Software and pharma — two sectors that are not much favoured by the markets right now — score high marks for earnings consistency. While pharma firms managed a 26 per cent growth in aggregate profits in the first nine months of 2016, software firms delivered 16 per cent, both on top of expanding earnings for the last two years.

By managing to grow their profits at far higher rates than the entire listed universe, during challenging times for both the domestic and global economies, these sectors have lived up to their defensive tag.

Dramatic turnarounds

Given the challenging sales environment, there were not many instances of turnarounds from losses to profits. But the ones that managed it put up an impressive show.

The 30 listed sugar producers raked in ₹2,205 crore in profits in the first nine months of 2016, against losses of ₹1,940 crore in the same period last fiscal.

Helped by the monsoon effect, fertiliser makers turned around from aggregate losses of ₹84 crore (across 15 players) to profits of ₹882 crore in the first nine months of 2016.

With mobile and data network rollouts getting a renewed push, telecom equipment makers registered a total profit of ₹1,808 crore against losses of ₹253 crore last year. The metals and mining pack did not return to profits, but managed to shrink its losses by over 60 per cent, from ₹10,046 crore in losses last year to ₹3,681 crore in the first nine months of this year.

There were other sectors registered large jumps in their aggregate profits. Plantation firms managed ₹354 crore in profits against just ₹91 crore in the same months last year. The five gas distribution firms saw a quantum leap in total profits from ₹2,496 crore to ₹4,835 crore this year. The 25 players engaged in infrastructure development saw their aggregate profits improve to ₹4,928 crore in the first nine months of this year, against ₹3,799 crore in the corresponding period last year.

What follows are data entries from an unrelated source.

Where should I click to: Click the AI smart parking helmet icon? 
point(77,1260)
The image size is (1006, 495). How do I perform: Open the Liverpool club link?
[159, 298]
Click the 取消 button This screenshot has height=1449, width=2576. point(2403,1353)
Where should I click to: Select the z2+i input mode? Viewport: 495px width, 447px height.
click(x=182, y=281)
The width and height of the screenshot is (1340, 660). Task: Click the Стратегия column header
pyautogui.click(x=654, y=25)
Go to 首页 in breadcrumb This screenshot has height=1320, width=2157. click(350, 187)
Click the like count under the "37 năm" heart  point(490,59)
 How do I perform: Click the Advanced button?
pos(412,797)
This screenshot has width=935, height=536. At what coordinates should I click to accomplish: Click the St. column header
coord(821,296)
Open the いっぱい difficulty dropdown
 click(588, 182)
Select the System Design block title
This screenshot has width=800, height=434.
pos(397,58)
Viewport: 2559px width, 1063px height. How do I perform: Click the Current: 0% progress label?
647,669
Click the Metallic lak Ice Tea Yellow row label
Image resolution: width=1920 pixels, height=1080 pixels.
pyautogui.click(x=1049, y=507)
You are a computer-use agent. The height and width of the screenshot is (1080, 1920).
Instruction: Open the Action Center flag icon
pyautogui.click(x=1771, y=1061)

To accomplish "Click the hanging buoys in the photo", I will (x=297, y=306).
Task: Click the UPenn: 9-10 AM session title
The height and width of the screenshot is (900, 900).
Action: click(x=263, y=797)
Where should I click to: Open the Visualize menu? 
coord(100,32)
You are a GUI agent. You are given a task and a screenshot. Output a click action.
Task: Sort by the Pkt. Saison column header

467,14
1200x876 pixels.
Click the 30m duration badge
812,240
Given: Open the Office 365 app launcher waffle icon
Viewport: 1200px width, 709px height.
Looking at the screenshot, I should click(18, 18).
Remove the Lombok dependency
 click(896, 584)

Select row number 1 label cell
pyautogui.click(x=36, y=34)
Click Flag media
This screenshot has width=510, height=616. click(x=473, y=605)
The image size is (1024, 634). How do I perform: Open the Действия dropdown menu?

While hunting for investment opportunities in this pack, it would help to pay close attention to the source of the turnaround. Given that the raw material savings of the last few months may not last, bet on them only based on a healthy sales outlook.

Losing speed

If a number of under-the-radar sectors registered a surprising improvement in growth, the listed universe also featured a fair share of large and fancied segments that lost speed this year, after performing reasonably well last year. Banks, obviously, topped this list.

With private sector banks joining their State-owned cousins in recognising large loan slippages, aggregate profits for the banking sector in the first nine months fell by 93 per cent, on top of a 65 per cent contraction in FY16.

Power generation firms, which managed a 26 per cent profit expansion last fiscal, saw the pace of growth slow to 6 per cent in the first nine months of 2016. As the base effect kicked in, refinery majors also had to make do with single digit profit gains after last year’s windfall. While non-ferrous metal makers sharply reduced losses, steel majors saw losses widen.

Some of the highly fancied sectors in the market, such as construction materials (7.5 per cent profit growth in nine months against 52 per cent last year), healthcare and hospitals (losses of ₹19 crore YTD against profits of ₹370 crore in the same time last year) and jewellery (profits shrank from ₹1,448 crore to ₹608 crore for the sector) disappointed with sharply lower profitability this year.

Given that these sectors have not been able to capitalise on a benign cost environment to improve their profitability, their only hope in the months ahead will lie in a demand revival for their goods or services.